O(N * M) Python solution hits Time-Limit Exceeded

• Below, I have written a solution in python that runs in `O(N * M)` where N is the length of `s` and M is the length of `words` -- i.e. the number of words, not the length of each word, `L`.

In addition to the main `findSubstring` method, I have two data structures. I have described fairly well with comments, but they really have simple purposes.

`CharTree` performs a single initial pass on `words` in `O(M * L)` time, calculates the necessary word counts, and structures the words so that nebulous "string-slicing" operations are unnecessary.

The `Match` class is used to keep track of a traversal through a `CharTree`. You feed it one letter at a time and it tells you whether a solution has been found yet, or if the sequence is invalid and can be eliminated. The important thing to note is that `Match.consume(char)` runs in `O(1)`.

Now for the question: Is this solution truly `O(N * M)` and, if so, is this a reasonable runtime for the problem?

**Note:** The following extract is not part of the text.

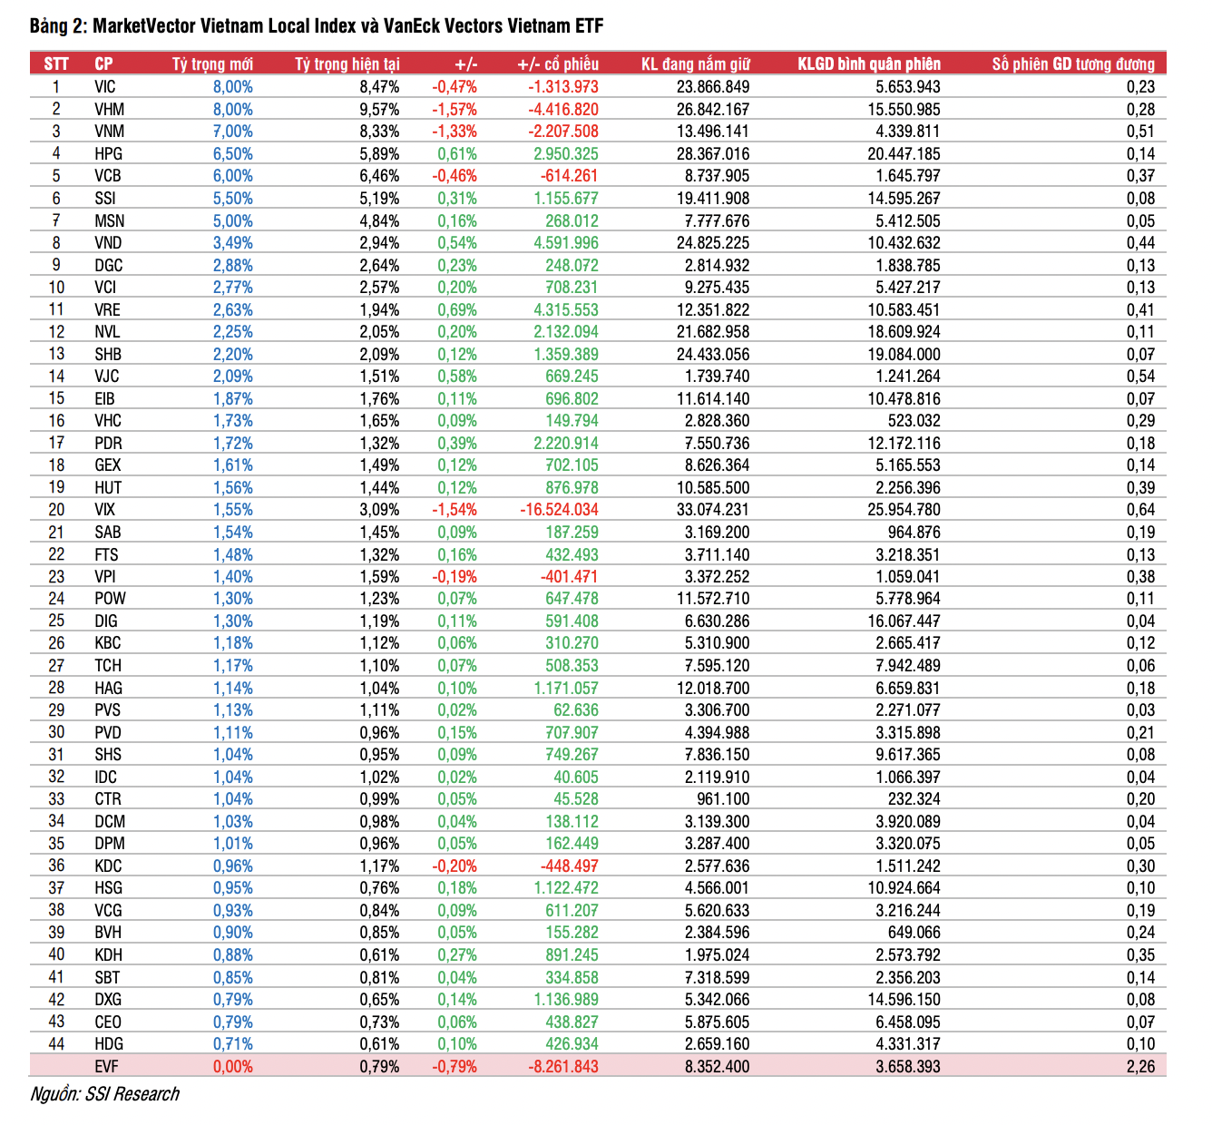
Task: Click the HPG ticker in row 4
Action: [108, 154]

I have seen a number of comments about people claiming different runtimes for their solutions, but many hand-wave their string-slicing operations.

All operations in my main loops are `O(1)`. This makes it easy to calculate the final runtime. The outer loop goes through every character of `s`, so `N` steps. The inner loop goes through every "active match," and there are at most `M` of those. This is true because any match that reaches `M` words long must either be complete or invalid, and so it gets filtered out before the next step.

This solution passes all the tests except for the last which uses a `words` list that is 200 items long, resulting a runtime of just under (200 * 10,000). Until someone can show clearly what the optimal runtime is, I just have to think the time limit is too low for the python interpreter to finish.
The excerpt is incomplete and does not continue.